I guess if I'm going to read the thread, I really should address the OP.....
maddlarkin wrote...
Firstly the Mass Effect series has always been about choice and consequence, the extent of this is best seen between ME1 and ME2, if you create a new career in 2 instead of importing a Shepard from 1 who say, saved the council, the game world is almost unrecognisable.
And I'll start by saying that this is a
huge overstatement; and worse, it's an obvious one. A new PC in ME2 gets a garden-variety Renegade starting point. Mostly this just means that the Council is dead and humans more-or-less run the new Council. I recreated one of my ME1 characters in ME2 when I lost her save. It didn't really matter.
Choice is the first failure of ME3’s ending, there should be a bad ending, where everyone dies, they cycle continues and a cut scene of an unknown alien race digging up one of Lira’s boxes and a happy one with ‘blue babies’ and Garrus at the bar (although not with the babies that would be irresponsible parenting.) and every possible contingency in-between this is what was promised by Casey Hudson ‘16 distinct endings’ and unique experience for every play through. This does not happen as whatever your actions you are brought back to the same fixed point. Some have said this was the point, to make the story circular, if that was the case the ending still fails to deliver on what was promised.
This is very confused. Being able to choose actions does not necessarily mean being able to choose outcomes. You can make an argument that an RPG needs to let a player chose a happy ending, but you need to actually make the argument rather than simply assuming it to be true.
And while Casey's statement was very irresponsible, you're reading things into it that he never actually said. Also not that the "16 endings" thing seems to be a myth. People have been talking about it on the boards, but no0 one can produce an actual source for the figure.
As for your list of other endings from things like BSG and
Lost and what they did that ME3 didn't do, you left something out of the argument. Namely, the actual argument. Saying that you don't need to talk about what you're talking about is no way to make a case, son.

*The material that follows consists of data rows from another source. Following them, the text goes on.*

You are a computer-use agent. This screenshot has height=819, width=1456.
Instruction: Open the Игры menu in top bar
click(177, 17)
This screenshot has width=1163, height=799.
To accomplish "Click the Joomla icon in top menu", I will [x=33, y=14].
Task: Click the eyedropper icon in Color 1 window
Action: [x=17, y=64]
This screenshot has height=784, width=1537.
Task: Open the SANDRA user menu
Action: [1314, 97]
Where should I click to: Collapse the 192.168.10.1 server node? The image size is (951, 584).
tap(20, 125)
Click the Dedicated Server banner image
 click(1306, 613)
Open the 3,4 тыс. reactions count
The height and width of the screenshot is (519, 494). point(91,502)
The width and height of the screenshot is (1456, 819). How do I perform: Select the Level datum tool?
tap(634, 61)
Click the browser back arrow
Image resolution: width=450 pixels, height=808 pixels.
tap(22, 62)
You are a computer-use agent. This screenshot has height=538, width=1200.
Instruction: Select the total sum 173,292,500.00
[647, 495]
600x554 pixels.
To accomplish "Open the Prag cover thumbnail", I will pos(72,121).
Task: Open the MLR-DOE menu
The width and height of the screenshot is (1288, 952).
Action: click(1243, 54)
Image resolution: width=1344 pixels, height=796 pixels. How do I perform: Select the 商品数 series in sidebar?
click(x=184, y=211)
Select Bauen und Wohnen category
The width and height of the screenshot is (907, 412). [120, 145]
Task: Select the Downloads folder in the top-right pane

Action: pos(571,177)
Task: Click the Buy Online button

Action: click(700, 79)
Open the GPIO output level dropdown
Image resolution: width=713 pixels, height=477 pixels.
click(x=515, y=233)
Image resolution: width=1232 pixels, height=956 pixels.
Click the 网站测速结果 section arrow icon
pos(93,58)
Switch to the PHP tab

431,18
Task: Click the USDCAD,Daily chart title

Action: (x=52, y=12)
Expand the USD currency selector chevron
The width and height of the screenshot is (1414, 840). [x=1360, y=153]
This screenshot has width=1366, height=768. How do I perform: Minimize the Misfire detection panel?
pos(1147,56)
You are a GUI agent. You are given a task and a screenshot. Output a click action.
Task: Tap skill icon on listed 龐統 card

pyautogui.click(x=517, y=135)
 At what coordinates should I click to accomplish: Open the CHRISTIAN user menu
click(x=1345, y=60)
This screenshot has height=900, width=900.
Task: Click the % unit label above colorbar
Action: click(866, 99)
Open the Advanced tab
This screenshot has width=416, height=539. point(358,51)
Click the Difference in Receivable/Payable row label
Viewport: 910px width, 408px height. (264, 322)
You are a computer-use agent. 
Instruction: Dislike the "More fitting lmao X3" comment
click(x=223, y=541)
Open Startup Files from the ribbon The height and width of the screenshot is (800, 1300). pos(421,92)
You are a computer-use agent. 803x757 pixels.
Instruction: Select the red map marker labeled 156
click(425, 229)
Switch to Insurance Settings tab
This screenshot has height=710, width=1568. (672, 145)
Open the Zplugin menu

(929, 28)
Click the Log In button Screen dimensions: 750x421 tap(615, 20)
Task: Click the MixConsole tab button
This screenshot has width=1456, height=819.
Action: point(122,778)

And if you're going to mention.....
Art for commission ie to be sold has long made changes to key plot points in response to its audience, Sir Arthur Conan Doyle originally intended to end Sherlock Holmes adventures at the Reinbach Falls. But due to popular demand for a return of the great detective, Holmes was revealed to of survived eventually retiring to tend bees.
... then I'll have to play the hideous edited versions of Shakespeare from Restoration period. You know, the ones where Lear and Cordelia don't die. Or the awful rewritten ending to
Meet John Doe.
I'm not saying the Gatekeepers are automatically right, by any means. But the public damn well isn't automatically right either; especially not self-appointed groups of "fans."
After the bit about Gatekeepers, I got bored with the post, so I'll stop here.